Texto fuente:

--

Fue elegido 17 veces al Juego de Estrellas, ganó dos veces la Serie Mundial con los Rojos de Cincinnati (contra los Yanquis y contra Boston), donde fue escogido dos veces el MVP, y en 1973, el MVP de la Liga Nacional. Fue el primer bate de los Reds de Cincinnati, equipo con el que ganó las coronas en 1975 y 1976, y en 1980, con los Philis. La clave de su éxito para lograr sus hazañas de hits reside en que jugó hasta los 44 años, en 24 temporadas, en las que alcanzó al menos 200 hits en 10 ocasiones, y 303 de promedio de bateo de por vida, en una carrera comprendida entre 1963 y 1986, con los Rojos de Cincinnati, los Filis de Philadelphia y los Expos de Montreal; se retiró, tras retornar a los Rojos, como manager-jugador. Su primer año en Grandes Ligas fue Novato del Año, en 1963, para su debut. Ganó tres veces el liderato de bateo y dos guantes de oro. El día que rompió el récord de Ty Cobb, el presidente Ronald Reagan lo llamó y le dijo, sin adivinar lo que vendría luego: “Tu reputación y legado están asegurados. Pasará mucho tiempo antes de que alguien se pare en el lugar en el que estás”. Al parecer, Pete cayó en la trampa mortal de apostar –pese a que siempre lo negó–, y por eso fue vetado en 1991, y no elegible para Cooperstown. Hasta Donald Trump, en 2015, fan de Pete, tuiteó: “No puedo creer que las Grandes Ligas hayan rechazado a Pete Rose para el Salón de la Fama. Ha pagado el precio. Es ridículo, ¡déjenlo entrar!” Pete siempre insistió en su inocencia y hasta se retractó en 2004, pero cometió el error de admitirlo en su autobiografía. Vivió un calvario y desesperado por ser perdonado. Vivía de firmar bates y pelotas y de los derechos de autor de su autobiografía, que le generaban un millón de dólares al año. Al menos, para dignificarlo, los Reds de Cincinnati lo incluyeron en el Salón de la Fama del equipo, en 2016, y colocaron su estatua en su estadio. Y en Cooperstown están su casco de MVP de 1973, el bate del récord de los 44 juegos de hits consecutivos en 1978 y las zapatillas del día en que rompió el récord de Ty Cobb, en 1985.

--

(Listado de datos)
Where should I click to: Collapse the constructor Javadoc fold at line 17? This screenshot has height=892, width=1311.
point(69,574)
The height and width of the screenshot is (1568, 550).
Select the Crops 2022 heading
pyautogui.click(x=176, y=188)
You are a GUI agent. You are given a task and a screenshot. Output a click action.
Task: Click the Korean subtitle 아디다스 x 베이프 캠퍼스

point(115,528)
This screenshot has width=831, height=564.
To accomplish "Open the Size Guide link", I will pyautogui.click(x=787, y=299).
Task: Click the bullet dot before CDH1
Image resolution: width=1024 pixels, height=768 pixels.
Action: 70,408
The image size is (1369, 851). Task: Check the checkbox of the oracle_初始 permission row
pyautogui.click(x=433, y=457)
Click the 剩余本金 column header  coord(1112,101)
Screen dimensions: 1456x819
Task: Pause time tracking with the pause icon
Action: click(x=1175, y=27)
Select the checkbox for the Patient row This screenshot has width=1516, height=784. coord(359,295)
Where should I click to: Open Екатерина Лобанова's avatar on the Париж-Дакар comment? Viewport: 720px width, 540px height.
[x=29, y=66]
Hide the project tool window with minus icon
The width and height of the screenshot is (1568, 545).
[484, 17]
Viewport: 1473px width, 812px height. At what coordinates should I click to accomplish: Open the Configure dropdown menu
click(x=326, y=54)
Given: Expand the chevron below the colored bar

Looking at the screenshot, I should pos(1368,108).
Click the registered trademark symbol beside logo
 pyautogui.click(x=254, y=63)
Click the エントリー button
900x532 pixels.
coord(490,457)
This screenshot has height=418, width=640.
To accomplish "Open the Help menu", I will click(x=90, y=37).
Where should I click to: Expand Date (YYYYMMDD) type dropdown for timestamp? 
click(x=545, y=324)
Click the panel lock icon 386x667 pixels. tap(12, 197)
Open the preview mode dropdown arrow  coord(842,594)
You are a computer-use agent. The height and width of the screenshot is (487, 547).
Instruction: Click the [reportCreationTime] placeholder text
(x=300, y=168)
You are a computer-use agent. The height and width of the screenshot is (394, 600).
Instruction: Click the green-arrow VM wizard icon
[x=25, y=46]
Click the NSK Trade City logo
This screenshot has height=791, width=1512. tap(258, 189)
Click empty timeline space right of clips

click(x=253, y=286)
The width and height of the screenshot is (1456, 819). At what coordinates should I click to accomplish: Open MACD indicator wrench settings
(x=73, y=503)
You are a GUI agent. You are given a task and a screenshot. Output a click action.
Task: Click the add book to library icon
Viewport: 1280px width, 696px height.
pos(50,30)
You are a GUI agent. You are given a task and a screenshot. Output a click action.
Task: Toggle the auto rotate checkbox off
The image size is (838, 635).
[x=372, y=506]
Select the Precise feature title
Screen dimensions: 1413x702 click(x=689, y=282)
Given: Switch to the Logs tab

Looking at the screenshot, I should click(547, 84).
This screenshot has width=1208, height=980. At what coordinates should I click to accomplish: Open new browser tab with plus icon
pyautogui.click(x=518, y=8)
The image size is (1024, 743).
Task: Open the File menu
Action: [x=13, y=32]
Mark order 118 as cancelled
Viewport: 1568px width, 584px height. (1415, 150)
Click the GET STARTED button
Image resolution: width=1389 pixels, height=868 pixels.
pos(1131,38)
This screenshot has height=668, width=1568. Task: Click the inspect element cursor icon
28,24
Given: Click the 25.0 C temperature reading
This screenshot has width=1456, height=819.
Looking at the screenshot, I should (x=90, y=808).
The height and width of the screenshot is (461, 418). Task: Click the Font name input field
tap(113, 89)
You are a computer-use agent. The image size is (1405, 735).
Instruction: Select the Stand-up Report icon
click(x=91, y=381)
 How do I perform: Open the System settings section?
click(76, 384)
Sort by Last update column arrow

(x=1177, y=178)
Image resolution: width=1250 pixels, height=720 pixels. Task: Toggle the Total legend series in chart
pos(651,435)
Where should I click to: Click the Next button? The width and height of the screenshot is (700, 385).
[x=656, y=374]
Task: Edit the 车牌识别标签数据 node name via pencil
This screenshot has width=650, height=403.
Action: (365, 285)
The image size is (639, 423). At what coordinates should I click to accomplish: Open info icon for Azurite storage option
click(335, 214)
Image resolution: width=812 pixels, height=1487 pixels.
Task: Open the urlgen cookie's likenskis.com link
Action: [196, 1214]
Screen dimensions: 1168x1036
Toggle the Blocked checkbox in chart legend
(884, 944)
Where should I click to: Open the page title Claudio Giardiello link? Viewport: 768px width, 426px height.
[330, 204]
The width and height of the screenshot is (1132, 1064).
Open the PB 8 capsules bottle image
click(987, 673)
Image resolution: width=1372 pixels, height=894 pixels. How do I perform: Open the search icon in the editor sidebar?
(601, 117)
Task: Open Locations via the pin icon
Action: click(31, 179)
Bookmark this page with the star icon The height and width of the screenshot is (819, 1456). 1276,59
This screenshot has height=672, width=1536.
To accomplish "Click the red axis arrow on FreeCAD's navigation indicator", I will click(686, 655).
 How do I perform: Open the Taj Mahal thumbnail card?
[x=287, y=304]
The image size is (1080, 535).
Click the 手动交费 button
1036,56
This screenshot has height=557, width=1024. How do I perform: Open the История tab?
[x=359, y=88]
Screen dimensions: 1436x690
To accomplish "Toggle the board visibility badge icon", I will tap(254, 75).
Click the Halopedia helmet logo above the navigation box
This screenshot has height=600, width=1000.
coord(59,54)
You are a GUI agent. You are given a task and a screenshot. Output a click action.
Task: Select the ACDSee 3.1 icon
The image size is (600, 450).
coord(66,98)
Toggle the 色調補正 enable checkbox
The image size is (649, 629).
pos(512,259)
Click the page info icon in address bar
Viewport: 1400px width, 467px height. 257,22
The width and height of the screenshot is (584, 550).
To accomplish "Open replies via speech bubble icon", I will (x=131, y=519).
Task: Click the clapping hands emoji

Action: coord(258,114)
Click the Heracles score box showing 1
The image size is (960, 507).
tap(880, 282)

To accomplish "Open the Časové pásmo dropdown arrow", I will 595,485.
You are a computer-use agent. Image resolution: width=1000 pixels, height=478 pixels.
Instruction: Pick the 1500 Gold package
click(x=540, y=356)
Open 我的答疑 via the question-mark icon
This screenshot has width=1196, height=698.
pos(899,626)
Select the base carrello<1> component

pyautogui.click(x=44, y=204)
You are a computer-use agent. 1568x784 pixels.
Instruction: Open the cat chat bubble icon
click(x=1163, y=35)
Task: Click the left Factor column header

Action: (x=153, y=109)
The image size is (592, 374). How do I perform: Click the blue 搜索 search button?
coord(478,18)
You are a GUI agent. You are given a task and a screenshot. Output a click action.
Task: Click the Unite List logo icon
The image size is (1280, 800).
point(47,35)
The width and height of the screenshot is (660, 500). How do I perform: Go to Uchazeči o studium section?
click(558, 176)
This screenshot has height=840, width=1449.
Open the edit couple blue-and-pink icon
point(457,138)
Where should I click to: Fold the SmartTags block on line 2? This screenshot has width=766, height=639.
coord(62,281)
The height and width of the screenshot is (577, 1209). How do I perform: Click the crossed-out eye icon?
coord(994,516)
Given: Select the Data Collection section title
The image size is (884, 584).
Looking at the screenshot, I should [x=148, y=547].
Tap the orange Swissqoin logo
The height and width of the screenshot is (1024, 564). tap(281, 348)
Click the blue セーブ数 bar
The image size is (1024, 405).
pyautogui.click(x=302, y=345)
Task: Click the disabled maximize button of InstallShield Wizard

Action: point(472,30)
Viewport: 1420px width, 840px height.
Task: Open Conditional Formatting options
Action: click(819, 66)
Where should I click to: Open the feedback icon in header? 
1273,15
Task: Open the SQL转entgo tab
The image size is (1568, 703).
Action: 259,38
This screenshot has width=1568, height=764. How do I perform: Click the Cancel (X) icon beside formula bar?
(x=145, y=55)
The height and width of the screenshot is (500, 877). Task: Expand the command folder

--

Problemas:
**1.** Enumera los objetos de Pete Rose que, según el texto sobre Pete Rose, se encuentran en Cooperstown.
**2.** Prosigue el texto sobre Pete Rose a partir de su última oración.

Tareas resueltas:
**1.**
- Su casco de MVP de 1973
- El bate del récord de los 44 juegos de hits consecutivos en 1978
- Las zapatillas del día en que rompió el récord de Ty Cobb, en 1985

**2.**
Rose jugaba con tanta pasión y tenacidad la pelota que hasta en el Juego de Estrellas, de 1970, en el estadio de los Reds de Cincinnati, al anotar la carrera del triunfo, en la entrada número 12, se estrelló contra el cátcher, Ray Fosse, con su peculiar manera de deslizarse, dejándolo lesionado. “Caminaría por el infierno con un traje empapado en gasolina para seguir jugando al beisbol”, decía Rose, a menudo. Mítico jugador de la dinastía de los Rojos de Cincinnati, equipo que aportó al Salón de la Fama a Johnny Bench, Tany Pérez y Joe Morgan, Pete Rose será recordado por sus hazañas y su manera de jugar. También por ser un jugador controversial, enérgico, comprometido, esforzado e incansable, y por eso le decían el apodo de Charlie Hustle.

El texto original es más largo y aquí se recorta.